I also believe that the older emirati generations are having a hard time coping because everything just happened all of a sudden it's shocking to them, they're still trying to catch up. You'll find it's not much of a problem for the younger emirati generation (us). 
At least that's my opinion =D


----------



## Muhannad (Mar 22, 2010)

> Quote:
> Originally Posted by Muhannad
> haha that bit cracked me up too...now I'm scared 2 unwrap a shawrma in public ...
> 
> As long as you eat it sensibly you should be fine


Bro when u'r crazy hungry ....it's gonna be hard 2 control ur emotions....u been there...



> Quote:
> Originally Posted by Muhannad
> haha that bit cracked me up too...now I'm scared 2 unwrap a shawrma in public ...
> 
> Nothing worse than a badly packed kebab on display


True..



> I think people should on some level realize what is appropriate and what isn't. Like you wouldn't go to a shopping mall wearing a bikini or have a full-on make out session is public. I think everyone knows this. However, hugging, holding hands.. etc i think is fine and isn't going to get you into any trouble. As for clothing, as long as you're not wearing anything too revealing you should be fine.
> I also believe that the older emirati generations are having a hard time coping because everything just happened all of a sudden it's shocking to them, they're still trying to catch up.

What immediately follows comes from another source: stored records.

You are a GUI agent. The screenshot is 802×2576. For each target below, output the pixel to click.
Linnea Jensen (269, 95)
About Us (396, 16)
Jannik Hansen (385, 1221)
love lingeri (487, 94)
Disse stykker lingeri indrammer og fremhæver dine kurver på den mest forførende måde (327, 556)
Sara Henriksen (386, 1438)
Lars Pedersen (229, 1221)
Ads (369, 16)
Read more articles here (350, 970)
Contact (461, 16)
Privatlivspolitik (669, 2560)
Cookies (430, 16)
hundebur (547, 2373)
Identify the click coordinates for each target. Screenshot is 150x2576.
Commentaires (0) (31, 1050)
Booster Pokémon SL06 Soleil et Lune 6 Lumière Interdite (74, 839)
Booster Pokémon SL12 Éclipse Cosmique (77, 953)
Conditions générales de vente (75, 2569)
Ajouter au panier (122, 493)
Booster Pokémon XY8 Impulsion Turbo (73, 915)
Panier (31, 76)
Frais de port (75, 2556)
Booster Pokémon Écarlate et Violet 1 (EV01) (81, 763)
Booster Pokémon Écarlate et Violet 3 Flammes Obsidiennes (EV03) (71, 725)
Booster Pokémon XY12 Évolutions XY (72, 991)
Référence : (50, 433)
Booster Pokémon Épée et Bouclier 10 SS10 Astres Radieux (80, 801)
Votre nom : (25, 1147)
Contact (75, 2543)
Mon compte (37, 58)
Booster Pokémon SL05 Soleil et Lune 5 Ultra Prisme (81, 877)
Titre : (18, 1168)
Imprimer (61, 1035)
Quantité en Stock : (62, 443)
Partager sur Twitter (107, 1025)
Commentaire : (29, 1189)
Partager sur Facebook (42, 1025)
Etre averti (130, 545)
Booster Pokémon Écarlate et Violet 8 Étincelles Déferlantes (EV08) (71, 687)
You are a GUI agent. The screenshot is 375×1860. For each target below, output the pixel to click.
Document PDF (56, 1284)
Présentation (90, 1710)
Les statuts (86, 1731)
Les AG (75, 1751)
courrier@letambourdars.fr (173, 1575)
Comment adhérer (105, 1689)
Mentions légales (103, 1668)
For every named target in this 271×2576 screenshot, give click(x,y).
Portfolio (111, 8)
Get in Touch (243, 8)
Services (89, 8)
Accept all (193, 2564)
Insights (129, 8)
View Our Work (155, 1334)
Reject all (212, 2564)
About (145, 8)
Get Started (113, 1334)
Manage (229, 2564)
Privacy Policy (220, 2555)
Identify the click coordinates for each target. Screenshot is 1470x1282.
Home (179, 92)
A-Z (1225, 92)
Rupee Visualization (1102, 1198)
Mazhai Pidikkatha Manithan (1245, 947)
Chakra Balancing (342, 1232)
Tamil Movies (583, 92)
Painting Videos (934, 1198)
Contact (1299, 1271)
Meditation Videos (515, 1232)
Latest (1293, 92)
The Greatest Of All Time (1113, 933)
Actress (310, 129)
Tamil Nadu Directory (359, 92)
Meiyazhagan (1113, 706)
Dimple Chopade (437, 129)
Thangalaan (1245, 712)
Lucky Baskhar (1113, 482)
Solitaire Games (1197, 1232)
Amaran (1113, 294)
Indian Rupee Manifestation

You'll find it's not much of a problem for the younger emirati generation (us).
> At least that's my opinion =D


Asma let's be clear....The debate here isn't around what acts constitute indecency...that's a different discussion...

The issue in here is with vague ,loosely defined boundaries which allow individuals to interpret laws however they wish.... or according to their traditions, background, religon...etc.. 

Give you an example.... Something like "anything that provokes promiscuity" can never be accepted as a law....maybe to a conservative person...me wearing a red shirt provokes promiscuity...while to others...I cud be streakin on JBR and they'd agree it's brilliantly funny. (Killer abs btw )


Bottomline is...if you are applyin a law on ppl...must be crystal clear to all cultures...and can not be subject to different intrepretations

Thoughts?


----------



## Jynxgirl (Nov 27, 2009)

Interpretation of "anything that provokes promiscuity" --- The abaya wearers with the hooker heels. That doesnt provoke promiscuity? 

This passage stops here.